Three Toronto cab drivers are staging a hunger strike outside City Hall to protest Uber’s continuing existence as a superior alternative to taxis.

One of the men, Behrouz Kamseh, who has been driving a cab in the city for 28 years, says the trio will camp out at Nathan Phillips Square until Uber ceases operations. He considers it the last action taxi drivers can take to express their displeasure without pissing people off.

“You want the public to be on your side. By shutting down the street, I don’t think we’d make the public happy,” Kamseh said. “This is not greed. We are just protecting our livelihood.”

That is certainly is a valid argument. One cabbie who came to support the strike yesterday said he’s seen his pay decrease by almost 50 per cent over the last two years and now makes just seven dollars an hour.

The thing is, this isn’t Uber’s fault, and their frustration is severely misguided. Free market capitalism wasn’t introduced yesterday, so the notion that taxi drivers should be entitled to a monopoly is absurd. You beat the competition by adapting your product or service to changing consumer demand, not by lobbying for bans.

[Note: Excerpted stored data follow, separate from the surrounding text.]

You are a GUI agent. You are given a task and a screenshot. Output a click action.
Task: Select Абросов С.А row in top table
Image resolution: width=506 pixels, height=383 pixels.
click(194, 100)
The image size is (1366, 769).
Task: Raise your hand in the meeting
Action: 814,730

The cab industry’s survival has nothing to do with how Uber chooses to operate its business; it hinges on its own ability to modernize and work with the municipal government to shed some of the suffocating regulations that have been imposed on taxis since the very beginning.

One of the biggest quarrels, of course, is the issue of licensing. Most cabbies will point out that they have to pay extraordinary fees to obtain a license, some up to $300,000, while (currently) Uber drivers don’t have to pay anything at all. Rather than expecting everyone on the road to give in to this racket, it makes a lot more sense to absolve it altogether – something Uber is already achieving.

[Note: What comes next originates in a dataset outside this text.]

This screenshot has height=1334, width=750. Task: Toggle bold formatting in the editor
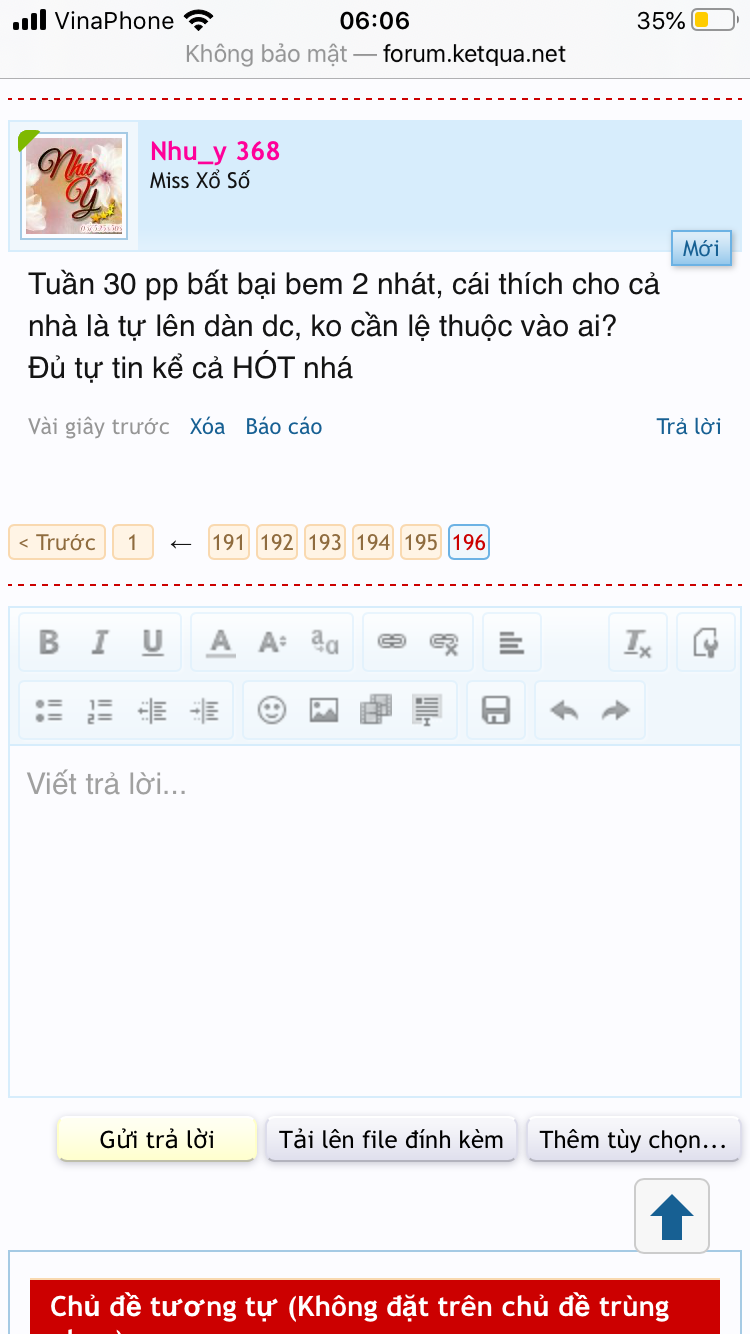[48, 642]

Their message off-course, there’s almost no hope for the strike to achieve anything but hunger. The men carry a banner that reads a quote by Toronto major John Tory – “Uber is operating outside the law” – but even their ally in the city’s top office concedes it’s not practical to ban Uber.

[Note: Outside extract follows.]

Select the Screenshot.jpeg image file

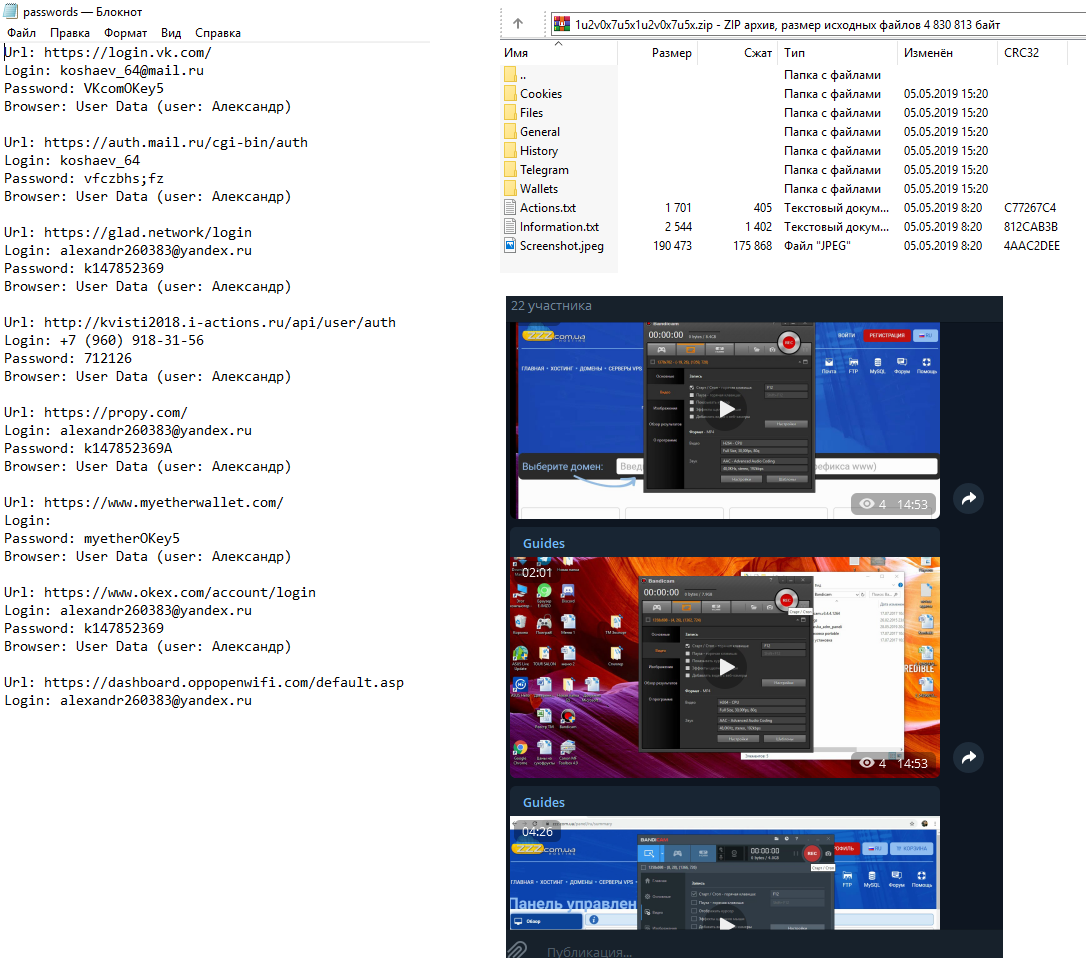pos(561,246)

“I’m sorry that they’ve chosen to have a hunger strike, because I don’t think these are effective ways of speeding up a process that we embarked on with as much urgency as possible,” Tory said.

Indeed, establishing a system that loosens rules for taxis and puts Uber under regulation cannot be achieved before severe deficiency in caloric energy intake fails to maintain human life.

For the sake of the protesters’ well-being, we hope the promise of a more equitable structure will be enough to end the strike.